シントラ宮殿のある歴史と世界遺産の街が舞台、という方向性に手前勝手な熱を感じて臨んだが、『ポルトガル、夏の終わり』で描かれるシントラはリゾートとしてのそれだった。この意味で、主要登場人物の男女がガイドの歴史がたりを中断してまで己の人間関係に話題を執着させるカットになにか、空蝉の儚さを覚えた夏の朝。




『赤い闇 スターリンの冷たい大地で』
若き英国人記者が、恐慌下も堅調なソ連統治の謎を探り、ホロドモール(ウクライナ大飢饉)の惨状を目撃する。
潜入描写が凄絶。『動物農場』執筆中のオーウェルを語り手とする奇手や、スターリン体制に迎合し栄誉を得る西側記者(ピーター・サースガード)など印象的。

"Mr. Jones" https://twitter.com/pherim/status/1293741535620558849

『赤い闇 スターリンの冷たい大地で』の主人公は、ウェールズ出身の実在した記者Gareth Jones [1905-35]。
本作に描かれるホロドモール告発のあとソ連入国禁止となり極東へシフト、日本・中国・満州へ取材。日本占領下の蒙古国境域にて30歳で早逝。ソ連秘密警察による暗殺と言われる。との由。
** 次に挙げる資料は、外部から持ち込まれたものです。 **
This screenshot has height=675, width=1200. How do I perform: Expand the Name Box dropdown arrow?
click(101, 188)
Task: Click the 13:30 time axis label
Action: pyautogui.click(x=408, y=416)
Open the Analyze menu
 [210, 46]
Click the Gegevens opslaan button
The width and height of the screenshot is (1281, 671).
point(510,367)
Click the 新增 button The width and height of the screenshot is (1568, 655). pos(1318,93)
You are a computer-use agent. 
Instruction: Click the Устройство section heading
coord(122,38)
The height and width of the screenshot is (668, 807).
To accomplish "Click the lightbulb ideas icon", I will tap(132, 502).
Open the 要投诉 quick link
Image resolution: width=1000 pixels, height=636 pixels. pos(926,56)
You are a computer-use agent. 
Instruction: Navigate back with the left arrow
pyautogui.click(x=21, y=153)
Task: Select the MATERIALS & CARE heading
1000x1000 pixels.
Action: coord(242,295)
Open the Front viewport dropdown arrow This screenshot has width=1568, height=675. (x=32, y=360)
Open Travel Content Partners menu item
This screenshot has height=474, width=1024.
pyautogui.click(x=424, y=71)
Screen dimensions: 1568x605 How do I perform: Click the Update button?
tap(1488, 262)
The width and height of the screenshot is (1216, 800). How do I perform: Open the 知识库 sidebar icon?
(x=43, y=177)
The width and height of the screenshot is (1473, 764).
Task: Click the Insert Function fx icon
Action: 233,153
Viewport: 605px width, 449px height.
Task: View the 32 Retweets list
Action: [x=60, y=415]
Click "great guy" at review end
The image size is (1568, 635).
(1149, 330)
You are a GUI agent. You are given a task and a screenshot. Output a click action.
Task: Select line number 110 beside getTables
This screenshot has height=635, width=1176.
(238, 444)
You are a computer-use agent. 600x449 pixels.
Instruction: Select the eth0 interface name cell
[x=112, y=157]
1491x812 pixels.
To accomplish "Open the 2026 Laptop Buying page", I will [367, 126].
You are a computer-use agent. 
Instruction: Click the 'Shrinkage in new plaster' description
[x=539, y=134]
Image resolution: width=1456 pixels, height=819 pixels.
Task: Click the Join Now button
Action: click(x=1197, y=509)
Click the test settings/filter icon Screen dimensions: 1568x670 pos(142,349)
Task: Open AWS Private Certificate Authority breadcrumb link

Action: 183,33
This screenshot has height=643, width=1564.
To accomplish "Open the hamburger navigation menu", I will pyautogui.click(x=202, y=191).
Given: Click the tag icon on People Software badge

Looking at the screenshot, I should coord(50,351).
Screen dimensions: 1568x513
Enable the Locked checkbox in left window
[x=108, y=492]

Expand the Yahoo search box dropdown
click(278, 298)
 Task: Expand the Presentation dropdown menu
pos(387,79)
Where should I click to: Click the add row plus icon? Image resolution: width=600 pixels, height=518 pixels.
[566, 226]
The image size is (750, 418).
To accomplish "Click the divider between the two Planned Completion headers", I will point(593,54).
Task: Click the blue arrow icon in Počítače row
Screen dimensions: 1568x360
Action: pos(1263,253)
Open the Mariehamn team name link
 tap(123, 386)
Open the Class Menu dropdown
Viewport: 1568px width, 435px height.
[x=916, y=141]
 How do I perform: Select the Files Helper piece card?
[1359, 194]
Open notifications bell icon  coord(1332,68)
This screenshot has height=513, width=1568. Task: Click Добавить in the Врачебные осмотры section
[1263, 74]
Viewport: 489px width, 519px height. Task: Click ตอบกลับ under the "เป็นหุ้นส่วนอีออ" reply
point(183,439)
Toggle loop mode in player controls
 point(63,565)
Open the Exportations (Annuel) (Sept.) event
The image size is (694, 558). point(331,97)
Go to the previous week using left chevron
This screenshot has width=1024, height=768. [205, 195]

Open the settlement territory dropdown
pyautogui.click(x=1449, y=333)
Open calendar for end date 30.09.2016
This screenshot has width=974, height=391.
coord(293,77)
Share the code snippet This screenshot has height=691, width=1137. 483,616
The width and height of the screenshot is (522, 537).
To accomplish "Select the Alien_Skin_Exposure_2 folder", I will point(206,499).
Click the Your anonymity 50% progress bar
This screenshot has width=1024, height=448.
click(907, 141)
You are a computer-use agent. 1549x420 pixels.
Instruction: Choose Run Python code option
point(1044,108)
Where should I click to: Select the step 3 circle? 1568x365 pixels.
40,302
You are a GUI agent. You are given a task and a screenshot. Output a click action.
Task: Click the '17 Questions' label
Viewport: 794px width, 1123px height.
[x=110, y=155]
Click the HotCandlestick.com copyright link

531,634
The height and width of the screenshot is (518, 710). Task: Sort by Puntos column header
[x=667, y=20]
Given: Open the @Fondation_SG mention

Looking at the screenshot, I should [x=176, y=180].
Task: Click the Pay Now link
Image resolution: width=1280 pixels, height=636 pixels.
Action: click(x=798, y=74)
※監視社会テーマの新作映画まとめ的記事執筆予定、後日追記。





 余談。前回からやや間隔があいてしまったのは、王兵各作回を挟む予定だったから。
 けれど9、8、4時間作等々のオンパレード走破をこなすのは存外に難しう。次々回くらい予定。
 
 など言いつつ海外ドラマ一気観も実はしてたり。ドラマアニメは別腹的な。(S.キングのアウトサイダー良かった)
 ま、やうやう。





おしまい。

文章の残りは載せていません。